Il faut remonter vers le Canada pour découvrir une artiste accomplie avec Jane Urqhart (le
Peintre du lac, 1997), qui ne se contente pas de
faire surgir l’âme du Canada anglophone, mais
recrée l’aventure esthétique de notre siècle.
Latino-américanité
Plus de grande révélation littéraire venue de
ce continent, mais il convient de mentionner la
vitalité de Fernando Vallejo (le Feu secret, 1986),
natif de Medellin et qui affirme : « J’écris pour
inquiéter. » Ce n’est qu’un volet d’une « saga
autobiographique », carnaval et danse de mort
où les propos les plus crus peuvent se changer en poésie. Le Brésilien Joâo Guimanaes
Rosa tentait d’écrire un portugais mélangé de
mots indiens, d’onomatopées et d’harmonies
imitatives afin de recréer la présence ancienne
de l’homme animal : Mon oncle le jaguar (posthume, 1985).
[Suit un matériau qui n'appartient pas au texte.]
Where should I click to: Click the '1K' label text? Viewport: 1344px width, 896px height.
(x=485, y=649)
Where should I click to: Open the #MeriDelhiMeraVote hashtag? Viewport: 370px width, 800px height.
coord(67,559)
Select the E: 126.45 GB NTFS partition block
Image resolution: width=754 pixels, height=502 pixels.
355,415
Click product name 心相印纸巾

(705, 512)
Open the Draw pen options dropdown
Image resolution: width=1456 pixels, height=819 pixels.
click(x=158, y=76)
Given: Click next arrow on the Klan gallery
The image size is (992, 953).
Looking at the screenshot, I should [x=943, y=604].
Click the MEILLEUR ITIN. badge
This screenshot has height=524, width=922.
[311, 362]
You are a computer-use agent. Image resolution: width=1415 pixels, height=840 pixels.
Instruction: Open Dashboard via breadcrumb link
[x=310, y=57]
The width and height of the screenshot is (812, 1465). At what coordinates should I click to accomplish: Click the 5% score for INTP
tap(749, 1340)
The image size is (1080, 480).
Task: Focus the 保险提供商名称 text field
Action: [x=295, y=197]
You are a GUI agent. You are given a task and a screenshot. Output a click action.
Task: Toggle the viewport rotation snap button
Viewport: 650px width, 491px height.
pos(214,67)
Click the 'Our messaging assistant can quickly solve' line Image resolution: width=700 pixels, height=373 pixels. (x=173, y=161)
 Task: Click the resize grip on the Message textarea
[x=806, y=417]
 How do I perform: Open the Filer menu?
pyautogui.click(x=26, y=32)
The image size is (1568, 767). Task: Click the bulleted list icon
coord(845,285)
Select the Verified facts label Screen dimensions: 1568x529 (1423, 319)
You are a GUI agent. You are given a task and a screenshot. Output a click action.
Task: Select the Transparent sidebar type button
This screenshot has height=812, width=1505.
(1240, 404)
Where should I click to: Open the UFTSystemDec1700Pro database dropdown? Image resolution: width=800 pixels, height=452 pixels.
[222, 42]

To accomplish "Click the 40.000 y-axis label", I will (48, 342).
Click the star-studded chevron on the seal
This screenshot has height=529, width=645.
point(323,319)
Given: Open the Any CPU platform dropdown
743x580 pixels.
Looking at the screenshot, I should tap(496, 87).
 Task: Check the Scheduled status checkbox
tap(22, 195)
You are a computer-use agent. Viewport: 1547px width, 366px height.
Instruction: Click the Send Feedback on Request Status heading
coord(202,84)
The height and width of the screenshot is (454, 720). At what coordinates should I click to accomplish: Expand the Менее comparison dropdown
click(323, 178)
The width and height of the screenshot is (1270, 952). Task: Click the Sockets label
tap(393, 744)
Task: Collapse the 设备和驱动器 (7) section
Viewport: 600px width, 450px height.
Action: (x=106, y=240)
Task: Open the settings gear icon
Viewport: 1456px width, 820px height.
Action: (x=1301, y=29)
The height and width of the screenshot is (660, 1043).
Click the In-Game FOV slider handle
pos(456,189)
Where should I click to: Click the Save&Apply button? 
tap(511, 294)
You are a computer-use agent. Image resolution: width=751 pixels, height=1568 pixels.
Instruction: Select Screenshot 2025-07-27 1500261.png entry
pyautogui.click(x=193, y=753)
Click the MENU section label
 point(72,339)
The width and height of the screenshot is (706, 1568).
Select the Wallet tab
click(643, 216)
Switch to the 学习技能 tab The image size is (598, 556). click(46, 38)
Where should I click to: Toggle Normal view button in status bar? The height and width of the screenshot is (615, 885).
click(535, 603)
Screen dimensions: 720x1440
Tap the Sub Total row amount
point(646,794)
À cette vigueur « primitive » on
pourrait opposer le dernier livre – inachevé (Un
souffle de vie, 1996), de Clarice Lispector, brésilienne également, qui médite sur sa propre disparition jusqu’à ce que la mort se glisse entre
les pages.
À l’est
L’Autrichien Peter Handke conduit son narrateur George Keuschnig (Mon année dans la
baie de personne, 1993) à faire étape dans une
maison de la banlieue parisienne qui devient
« une baie ou nous jouerions le rôle d’objets
échoués sur le rivage », une peinture tranquille
de la « désertification urbaine ».
Cette année a disparu l’Allemand Ernst Jünger qui, à près de cent trois ans, était le doyen
des écrivains. Son oeuvre considérable a parfois été dénoncée comme recelant une apologie de la guerre. Feu et sang (1925) montre
combien il a su évoquer la profondeur des
blessures infligées par les « nouveaux instruments de mort de la tuerie de « masse ».
Extrême-Orient
Difficile de ne pas retrouver les traces des
deux grandes conflagrations du siècle, irait-on
en Chine ! De ce pays nous vient un énorme
ouvrage mi-roman mi-témoignage, Quatre Générations sous un même toit (1946), dont paraît
le 2e tome Survivre à tout prix, qui entreprit de
peindre la période de l’occupation japonaise.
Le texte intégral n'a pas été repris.